• _EXERCISE DESCRIPTION_: Search the records for the string "will". Copy each line where it occurs.

• _EXERCISE INPUTS_:
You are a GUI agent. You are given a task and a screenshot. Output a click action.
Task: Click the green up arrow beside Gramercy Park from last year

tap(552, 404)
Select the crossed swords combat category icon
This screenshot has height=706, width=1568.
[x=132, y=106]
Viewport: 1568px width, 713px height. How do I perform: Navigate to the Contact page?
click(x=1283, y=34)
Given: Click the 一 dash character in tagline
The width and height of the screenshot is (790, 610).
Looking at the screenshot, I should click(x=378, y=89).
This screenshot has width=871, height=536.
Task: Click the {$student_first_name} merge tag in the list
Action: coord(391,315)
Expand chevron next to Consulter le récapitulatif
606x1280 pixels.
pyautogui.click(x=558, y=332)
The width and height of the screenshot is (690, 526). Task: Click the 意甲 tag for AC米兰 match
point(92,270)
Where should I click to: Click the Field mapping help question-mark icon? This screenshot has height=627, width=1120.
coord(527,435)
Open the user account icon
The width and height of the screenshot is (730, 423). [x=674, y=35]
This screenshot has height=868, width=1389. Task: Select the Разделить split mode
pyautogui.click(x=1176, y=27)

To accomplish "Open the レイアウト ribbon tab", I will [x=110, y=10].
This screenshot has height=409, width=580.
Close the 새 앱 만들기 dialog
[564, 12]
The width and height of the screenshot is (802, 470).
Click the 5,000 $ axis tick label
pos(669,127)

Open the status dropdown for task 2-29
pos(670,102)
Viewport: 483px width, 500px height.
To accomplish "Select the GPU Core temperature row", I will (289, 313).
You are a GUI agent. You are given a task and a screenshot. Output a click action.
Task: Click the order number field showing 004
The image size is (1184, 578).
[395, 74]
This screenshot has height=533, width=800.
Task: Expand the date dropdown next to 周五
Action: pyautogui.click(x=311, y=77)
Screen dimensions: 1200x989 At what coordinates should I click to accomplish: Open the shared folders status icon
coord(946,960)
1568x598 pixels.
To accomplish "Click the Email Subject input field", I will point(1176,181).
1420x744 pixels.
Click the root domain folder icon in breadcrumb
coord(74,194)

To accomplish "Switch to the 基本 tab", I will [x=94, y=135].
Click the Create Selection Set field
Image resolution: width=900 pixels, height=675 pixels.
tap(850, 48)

• _RESULT FOR THIS TASK_:
To accomplish "Open the レイアウト ribbon tab", I will [x=110, y=10].
To accomplish "Select the GPU Core temperature row", I will (289, 313).
To accomplish "Click the Email Subject input field", I will point(1176,181).
To accomplish "Switch to the 基本 tab", I will [x=94, y=135].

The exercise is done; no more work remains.